--- Record list ---

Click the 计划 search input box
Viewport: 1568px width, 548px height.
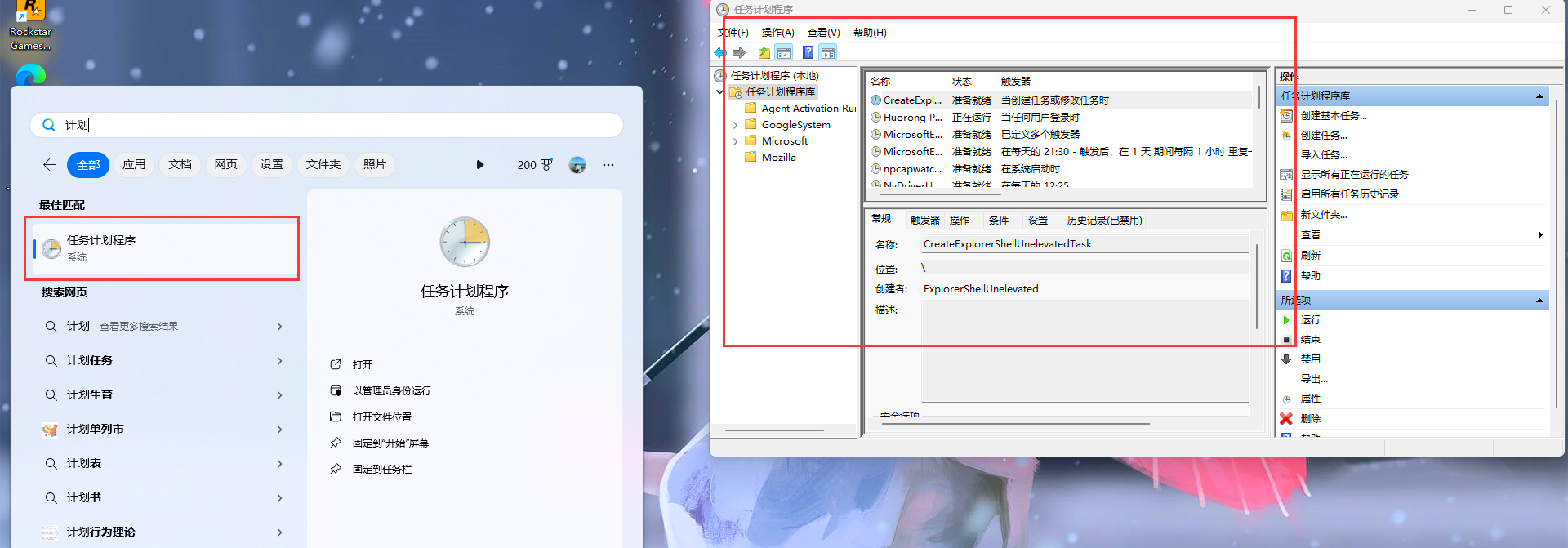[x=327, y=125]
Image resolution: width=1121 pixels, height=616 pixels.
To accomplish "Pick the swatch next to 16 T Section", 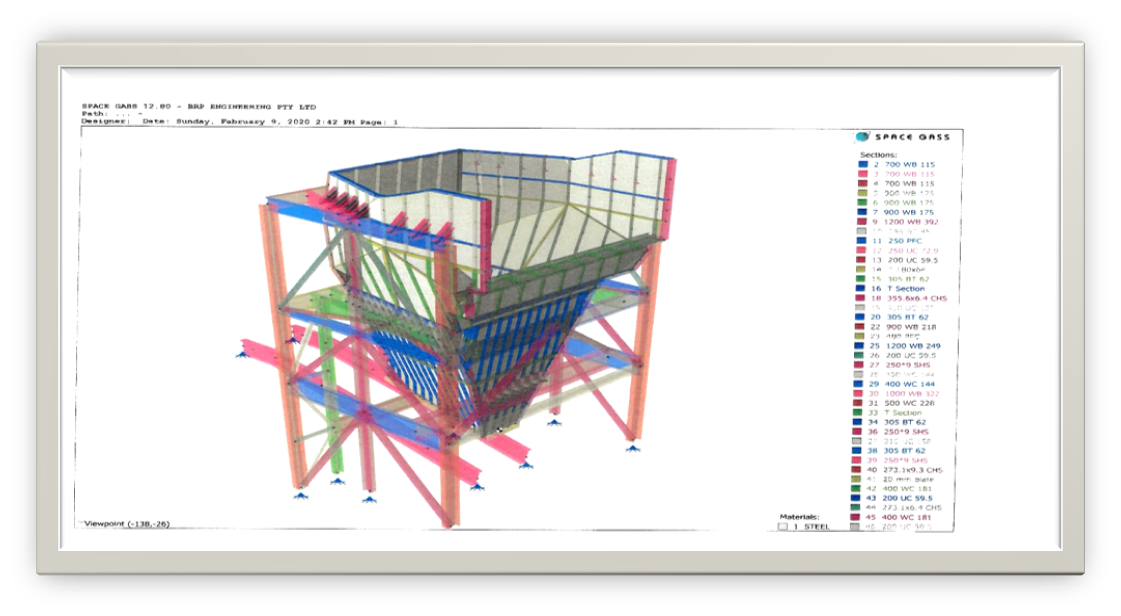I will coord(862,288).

---
--- Record list ---

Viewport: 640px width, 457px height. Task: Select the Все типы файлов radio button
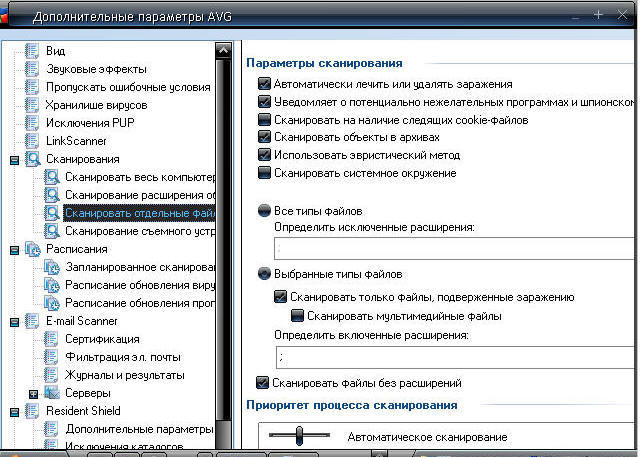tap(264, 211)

---

- _Brief_
Format as a two-column CSV with the columns request and answer the data that opens with the line containing "Viewport: 640px width, 457px" and closes with the line containing "tap(264, 211)". Use one row per item, put each value in a single quoted field with line breaks turned into spaces, and leave the pictures out.

- _Answer below_
request,answer
"Viewport: 640px width, 457px height. Task: Select the Все типы файлов radio button","tap(264, 211)"